Dataset entries
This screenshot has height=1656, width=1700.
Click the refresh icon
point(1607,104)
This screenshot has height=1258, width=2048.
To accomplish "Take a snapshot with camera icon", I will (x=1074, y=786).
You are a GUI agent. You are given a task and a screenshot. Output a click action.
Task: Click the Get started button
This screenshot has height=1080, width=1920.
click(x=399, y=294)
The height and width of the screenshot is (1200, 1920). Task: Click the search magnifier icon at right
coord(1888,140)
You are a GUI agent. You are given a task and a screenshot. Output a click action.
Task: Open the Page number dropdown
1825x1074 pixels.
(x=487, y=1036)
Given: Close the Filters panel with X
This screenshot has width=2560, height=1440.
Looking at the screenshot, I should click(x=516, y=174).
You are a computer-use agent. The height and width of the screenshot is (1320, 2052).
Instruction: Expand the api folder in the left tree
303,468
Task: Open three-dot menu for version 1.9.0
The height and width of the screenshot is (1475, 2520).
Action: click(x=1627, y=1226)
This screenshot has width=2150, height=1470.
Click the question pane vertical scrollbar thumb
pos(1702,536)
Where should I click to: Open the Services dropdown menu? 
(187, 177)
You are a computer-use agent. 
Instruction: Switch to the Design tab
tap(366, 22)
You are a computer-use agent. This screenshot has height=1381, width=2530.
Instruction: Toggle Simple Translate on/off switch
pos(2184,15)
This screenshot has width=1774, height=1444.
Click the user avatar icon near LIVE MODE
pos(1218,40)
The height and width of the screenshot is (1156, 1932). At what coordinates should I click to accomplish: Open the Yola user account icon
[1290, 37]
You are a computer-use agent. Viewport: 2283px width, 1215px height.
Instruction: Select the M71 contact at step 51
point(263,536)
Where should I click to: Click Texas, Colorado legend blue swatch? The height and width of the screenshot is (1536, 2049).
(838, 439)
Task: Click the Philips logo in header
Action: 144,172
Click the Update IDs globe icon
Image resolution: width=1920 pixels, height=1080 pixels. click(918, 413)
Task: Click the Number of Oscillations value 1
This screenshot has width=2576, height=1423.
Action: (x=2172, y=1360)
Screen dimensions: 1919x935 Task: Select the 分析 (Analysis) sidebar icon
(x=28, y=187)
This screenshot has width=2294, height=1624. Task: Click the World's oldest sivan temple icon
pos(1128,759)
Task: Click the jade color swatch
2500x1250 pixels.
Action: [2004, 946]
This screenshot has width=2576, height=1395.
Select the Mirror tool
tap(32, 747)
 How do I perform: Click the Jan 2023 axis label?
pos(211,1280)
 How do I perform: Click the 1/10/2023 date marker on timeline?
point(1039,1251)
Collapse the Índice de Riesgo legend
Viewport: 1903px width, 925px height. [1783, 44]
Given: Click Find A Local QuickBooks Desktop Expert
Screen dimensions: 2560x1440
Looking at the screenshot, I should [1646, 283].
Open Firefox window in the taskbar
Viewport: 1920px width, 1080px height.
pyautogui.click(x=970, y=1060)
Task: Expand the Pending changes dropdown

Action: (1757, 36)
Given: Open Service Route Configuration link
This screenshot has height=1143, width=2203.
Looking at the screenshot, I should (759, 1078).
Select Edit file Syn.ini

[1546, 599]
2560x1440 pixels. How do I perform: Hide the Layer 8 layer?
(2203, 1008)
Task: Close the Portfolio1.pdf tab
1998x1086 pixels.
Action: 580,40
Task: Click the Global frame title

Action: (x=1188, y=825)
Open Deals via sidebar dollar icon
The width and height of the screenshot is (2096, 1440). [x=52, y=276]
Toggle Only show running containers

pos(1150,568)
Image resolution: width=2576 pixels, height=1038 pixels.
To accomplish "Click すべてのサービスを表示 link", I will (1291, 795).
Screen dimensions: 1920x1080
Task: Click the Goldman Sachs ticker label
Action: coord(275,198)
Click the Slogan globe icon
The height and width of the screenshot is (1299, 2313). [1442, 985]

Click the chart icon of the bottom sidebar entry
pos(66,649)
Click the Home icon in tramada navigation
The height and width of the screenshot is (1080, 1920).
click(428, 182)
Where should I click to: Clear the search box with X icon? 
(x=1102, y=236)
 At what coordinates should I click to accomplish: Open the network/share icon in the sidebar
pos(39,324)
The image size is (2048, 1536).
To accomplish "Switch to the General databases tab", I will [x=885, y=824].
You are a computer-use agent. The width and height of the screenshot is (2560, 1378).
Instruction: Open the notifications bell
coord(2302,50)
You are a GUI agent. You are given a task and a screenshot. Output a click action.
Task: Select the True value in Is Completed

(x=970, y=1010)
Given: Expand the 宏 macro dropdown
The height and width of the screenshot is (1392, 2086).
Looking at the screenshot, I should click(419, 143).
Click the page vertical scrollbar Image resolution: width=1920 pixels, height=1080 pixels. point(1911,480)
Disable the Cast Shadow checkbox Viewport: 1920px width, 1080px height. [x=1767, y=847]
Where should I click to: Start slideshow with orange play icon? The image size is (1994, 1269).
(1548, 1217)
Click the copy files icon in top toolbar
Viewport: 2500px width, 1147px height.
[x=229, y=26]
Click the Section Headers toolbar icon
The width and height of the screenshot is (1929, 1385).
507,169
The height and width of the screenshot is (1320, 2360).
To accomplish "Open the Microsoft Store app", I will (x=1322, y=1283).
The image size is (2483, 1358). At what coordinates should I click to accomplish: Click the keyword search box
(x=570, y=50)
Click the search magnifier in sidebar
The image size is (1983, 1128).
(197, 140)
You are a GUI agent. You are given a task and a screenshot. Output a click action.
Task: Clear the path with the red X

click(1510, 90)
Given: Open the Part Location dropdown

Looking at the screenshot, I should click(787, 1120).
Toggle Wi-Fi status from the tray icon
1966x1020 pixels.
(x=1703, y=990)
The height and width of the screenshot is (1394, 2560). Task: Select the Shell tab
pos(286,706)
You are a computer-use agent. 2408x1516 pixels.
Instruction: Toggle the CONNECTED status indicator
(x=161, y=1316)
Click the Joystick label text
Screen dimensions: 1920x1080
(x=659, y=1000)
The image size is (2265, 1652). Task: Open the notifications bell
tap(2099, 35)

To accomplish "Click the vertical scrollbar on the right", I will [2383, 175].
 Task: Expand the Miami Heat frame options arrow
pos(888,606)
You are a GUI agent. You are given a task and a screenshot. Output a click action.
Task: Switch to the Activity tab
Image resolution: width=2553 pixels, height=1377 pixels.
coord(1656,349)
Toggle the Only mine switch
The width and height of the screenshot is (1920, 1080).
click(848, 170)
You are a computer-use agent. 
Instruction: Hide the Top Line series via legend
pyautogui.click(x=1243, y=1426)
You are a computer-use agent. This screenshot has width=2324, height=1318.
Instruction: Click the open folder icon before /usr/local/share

*TASK DETAILS*
Pick out the lines above that hold the string "computer" and show them.

*FINAL ANSWER*
You are a computer-use agent. The height and width of the screenshot is (1320, 2052).
You are a computer-use agent. 
You are a computer-use agent. This screenshot has height=1381, width=2530.
You are a computer-use agent. Viewport: 2283px width, 1215px height.
You are a computer-use agent. The width and height of the screenshot is (2560, 1378).
You are a computer-use agent. 2408x1516 pixels.
You are a computer-use agent. 
You are a computer-use agent. This screenshot has width=2324, height=1318.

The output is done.